Two trajectories $P_1$ and $P_2$ are defined as essentially different if and only if there exist two related events $Q_{i,j}$ and $Q_{u,v}$ whose relative order of occurrence is different in $P_1$ and $P_2$. That is, if $Q_{i,j}$ occurs before $Q_{u,v}$ in $P_1$ and $Q_{i,j}$ occurs after $Q_{u,v}$ in $P_2$, then $P_1$ and $P_2$ are essentially different; if $Q_{i,j}$ occurs after $Q_{u,v}$ in $P_1$ and $Q_{i,j}$ occurs before $Q_{u,v}$ in $P_2$, then $P_1$ and $P_2$ are also essentially different.

Note: Being "essentially the same" is transitive, i.e., if $P_1$ is essentially the same as $P_2$ and $P_2$ is essentially the same as $P_3$, then $P_1$ and $P_3$ must also be essentially the same.

Task

Given $N$, $M$, each person's plan sequence, and the "related" relationship between event types, you need to calculate the total number of essentially different world development trajectories.

Input

The first line contains an integer $N$, representing the number of people. The second line contains an integer $M$, representing the number of event types. All event types are numbered from $0$ to $M-1$.

The plan sequences for each person are then given sequentially. For the $i$-th person: The first line contains an integer $C_i$, the length of the sequence. The second line contains $C_i$ integers, giving each event $Q_{i,j}$ in $Q_i$ in order.

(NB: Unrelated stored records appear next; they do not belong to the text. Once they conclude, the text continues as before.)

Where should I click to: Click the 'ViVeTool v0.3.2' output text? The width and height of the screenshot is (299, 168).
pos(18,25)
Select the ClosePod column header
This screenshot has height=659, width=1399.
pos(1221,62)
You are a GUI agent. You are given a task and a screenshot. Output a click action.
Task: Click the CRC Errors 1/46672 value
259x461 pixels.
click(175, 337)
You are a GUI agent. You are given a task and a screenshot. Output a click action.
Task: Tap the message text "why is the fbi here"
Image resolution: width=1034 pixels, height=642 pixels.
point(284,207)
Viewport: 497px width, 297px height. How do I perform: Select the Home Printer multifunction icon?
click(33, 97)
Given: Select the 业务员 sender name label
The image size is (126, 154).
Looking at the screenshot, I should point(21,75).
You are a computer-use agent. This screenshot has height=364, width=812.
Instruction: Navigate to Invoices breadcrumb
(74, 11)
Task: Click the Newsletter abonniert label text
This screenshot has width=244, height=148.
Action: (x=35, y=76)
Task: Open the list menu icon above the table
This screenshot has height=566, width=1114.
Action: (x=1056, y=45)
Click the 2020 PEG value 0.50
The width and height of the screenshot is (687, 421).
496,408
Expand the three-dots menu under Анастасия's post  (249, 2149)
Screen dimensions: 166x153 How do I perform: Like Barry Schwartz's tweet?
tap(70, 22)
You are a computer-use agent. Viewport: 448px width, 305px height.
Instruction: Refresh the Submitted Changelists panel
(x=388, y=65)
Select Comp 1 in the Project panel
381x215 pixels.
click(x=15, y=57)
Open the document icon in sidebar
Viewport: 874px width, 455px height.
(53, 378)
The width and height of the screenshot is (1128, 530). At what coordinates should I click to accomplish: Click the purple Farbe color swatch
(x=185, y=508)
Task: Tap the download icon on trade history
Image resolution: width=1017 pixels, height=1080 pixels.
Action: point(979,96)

Finally, $M$ lines are provided, each containing $M$ integers (either 0 or 1), representing the $M \times M$ matrix $dep$ that describes the "related" relationship. $dep(i, j)$ represents the integer in the $i$-th row (from top to bottom) and $j$-th column (from left to right) of the matrix. If the value of $dep(i, j)$ is 1, then event type $i$ and event type $j$ are related; otherwise, they are not related.

Output

A single integer representing the number of essentially different world trajectories $T$.

Examples

Input 1

2
3
2
0 1
2
2 1
1 1 0
1 1 1
0 1 1

Output 1

4

Note

In the example, there are 2 people and 3 types of events, with $C_1 = C_2 = 2$. $Q_{1,0} = 0, Q_{1,1} = 1, Q_{2,0} = 2, Q_{2,1} = 1$. There are 4 different trajectories: $P_1 = (Q_{1,0}, Q_{1,1}, Q_{2,0}, Q_{2,1})$ $P_2 = (Q_{1,0}, Q_{2,0}, Q_{1,1}, Q_{2,1})$ $P_3 = (Q_{1,0}, Q_{2,0}, Q_{2,1}, Q_{1,1})$ $P_4 = (Q_{2,0}, Q_{2,1}, Q_{1,0}, Q_{1,1})$

Any other legal development trajectory is essentially the same as one of these four. For example, $P = (Q_{2,0}, Q_{1,0}, Q_{2,1}, Q_{1,1})$ is essentially the same as $P_3$, because the two trajectories only swapped the order of $Q_{1,0} = 0$ and $Q_{2,0} = 2$, but these two event types are not related.

Constraints

Total number of people $N \le 10$; Number of event types $M \le 15$; Plan sequence length $C_i \le 20$; Number of world trajectories $T \le 10^6$.